BZ: It lets you see the war’s imagery in a whole new way – a more sophisticated and detailed way. You don’t just glance at a stereo view; you let yourself experience it. “The mind feels its way into the very depths of the picture,” wrote Oliver Wendell Holmes, who co-invented the inexpensive hand-held stereo viewer. The book project taught us that you can, indeed, really adapt the vintage 3-D to modern technologies for an even more spectacular viewing experience than seeing original stereo views. 

How did you first get interested in Civil War photography? Why 3D?
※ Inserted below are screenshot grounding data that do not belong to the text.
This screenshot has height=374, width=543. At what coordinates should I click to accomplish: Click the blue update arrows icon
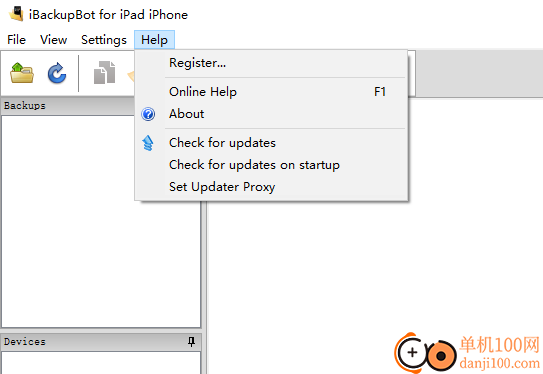click(148, 143)
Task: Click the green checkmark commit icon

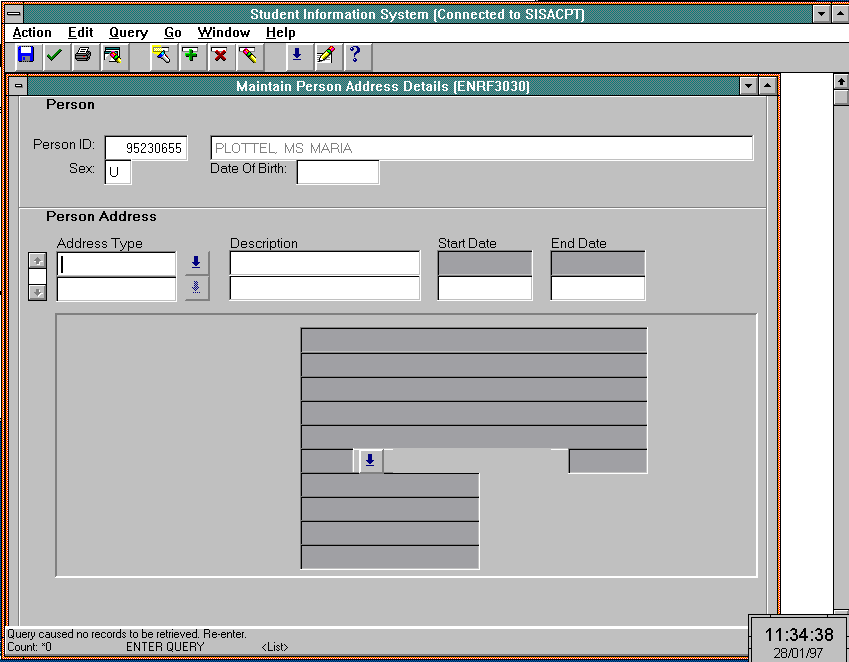Action: (x=53, y=56)
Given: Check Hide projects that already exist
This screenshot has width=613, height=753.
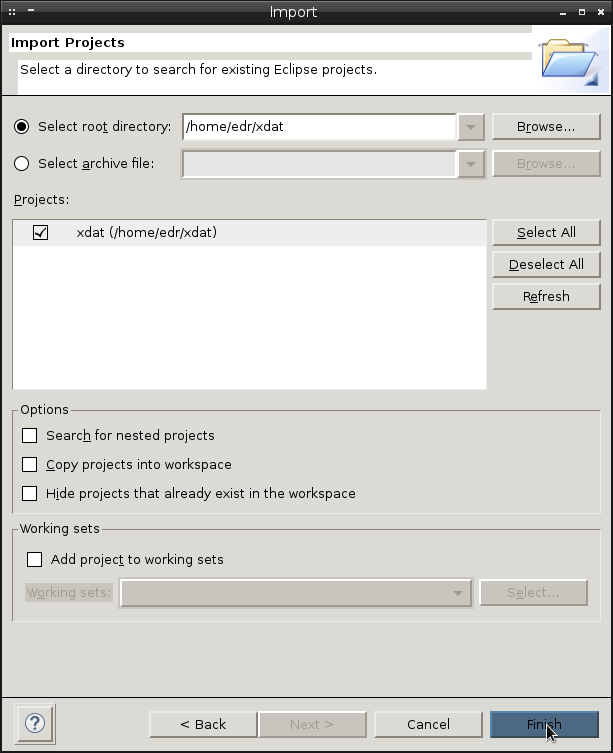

JR: As a kid I had a View-Master 3 reel set of Civil War scenes made from the Library of Congress negatives. It was a revelation to see those familiar scenes in 3-D. As time went on I discovered they were originally issued as stereo views, so I started to collect those. 3-D has always been my time machine, you can be transported back through so much history and it’s like you’re standing right there alongside the photographer.

BZ: The first antique I ever owned was a hand-held stereo viewer that I bought for about $4.50 at age 13 at a local antique show my mother took me to. After that, I would always look for stereo views at antique stores. And I was quite fond of my stack of stereo views of the old West and other scenes. But I did not know of the existence of Civil War stereo views until I was 28 years old. Somehow, that knowledge had eluded me. In 1980, when the late D. Mark Katz, a Civil War photo dealer and author, showed me my first Civil War stereo view – a vintage original Gardner view of Sunken Road at Antietam – my jaw hit the floor. I could not believe such a thing existed. I bought that view on the spot and began collecting Gardner’s Antietam photos. And after more than 30 years of collecting, I have more than 50 vintage original Gardner stereo views of Antietam. Almost a third of the stereographs in the book come from original prints in my collection.
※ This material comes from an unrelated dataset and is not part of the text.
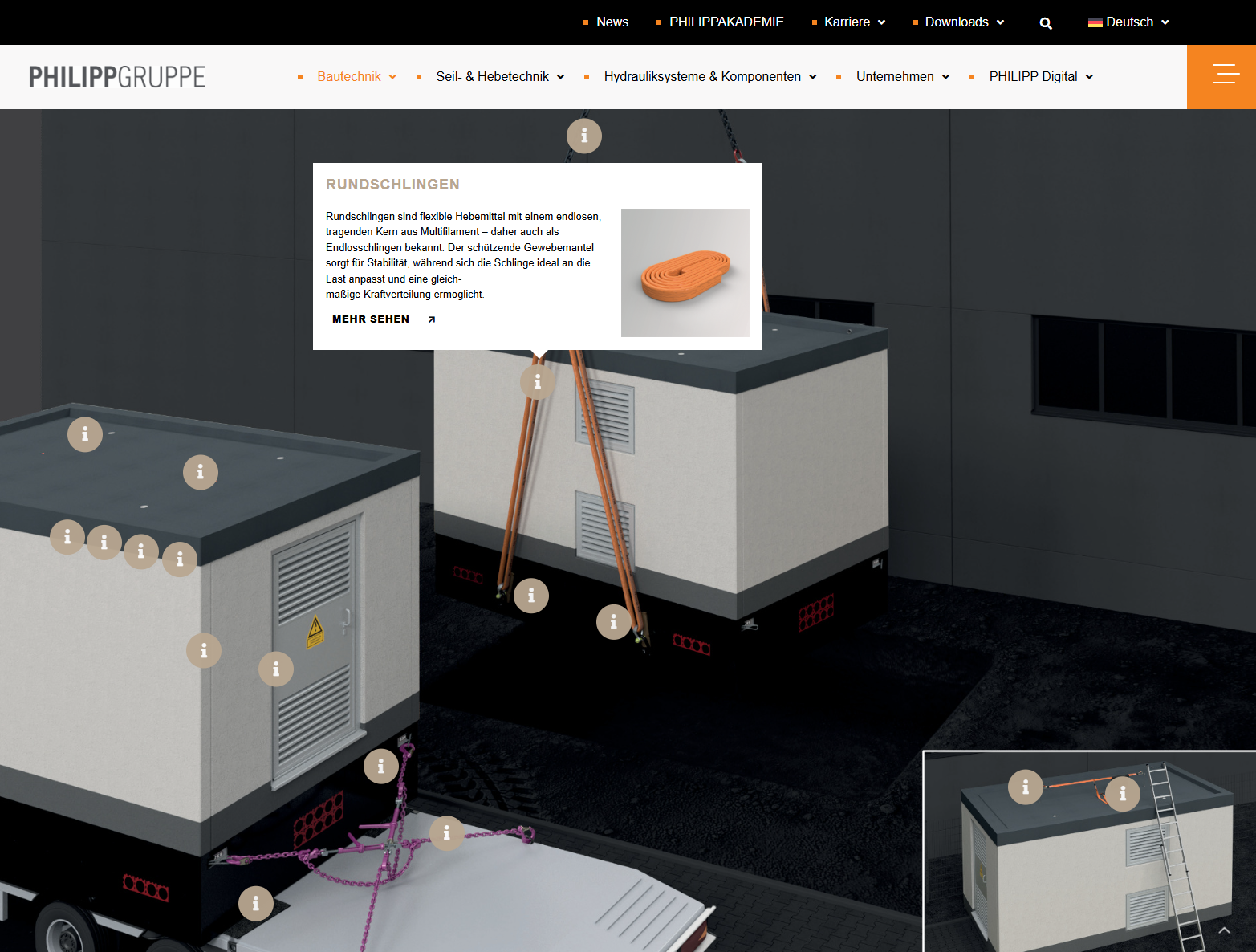The height and width of the screenshot is (952, 1256).
Task: Open the Deutsch language dropdown
Action: (1128, 22)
Abraham Lincoln with Gen. George McClellan at Antietam in 3-D
Abraham Lincoln with Gen. George McClellan at Antietam in 3-D Photo provided by John Richter

Do you have a favorite 3-D image in this book?
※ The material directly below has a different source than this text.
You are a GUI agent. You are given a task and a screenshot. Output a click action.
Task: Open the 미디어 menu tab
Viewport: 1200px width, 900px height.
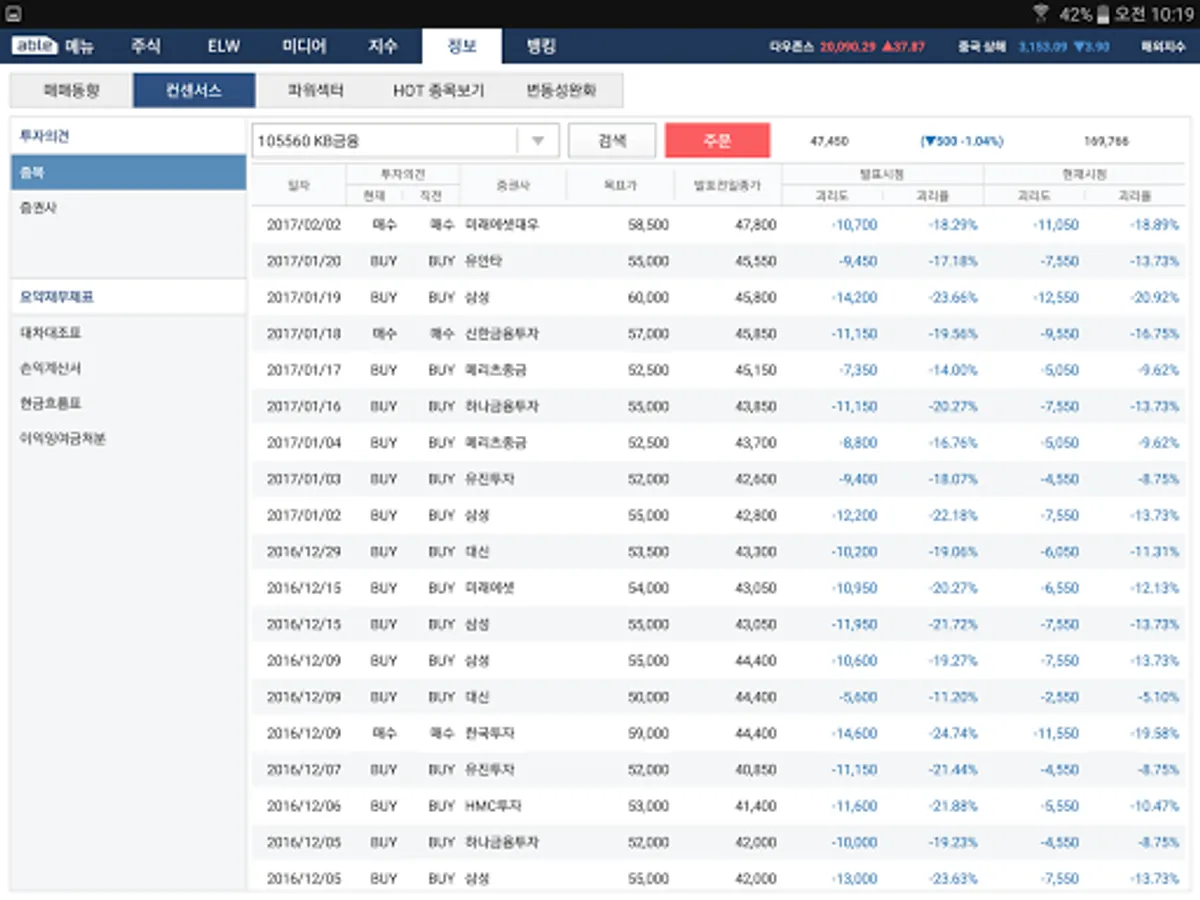tap(304, 46)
JR: Lincoln and McClellan in the tent at Antietam.  Any 3-D photos of Lincoln are magic.

BZ: In terms of this book, I think that no Antietam image shines with greater clarity and brilliance – in all of its 3-D glory – than the image of Gen. John Caldwell and his staff in camp in the East Woods on page 35. That is such a magnificent image and it’s never been better than in this book.

This isn’t the first book of Civil War Era 3-D photography for either of you.  Do you have plans for any more?

JR: We’re just getting started! We’ve barely scratched the surface of available Civil War 3-D photography. Bob and I both know of scores of original 3-D photos that haven’t been seen since their original publication.

BZ: We are so thrilled at The Center for Civil War Photography about how this book has come out, we are tentatively planning to publish Gettysburg in 3-D in time for the 150th anniversary in 2013.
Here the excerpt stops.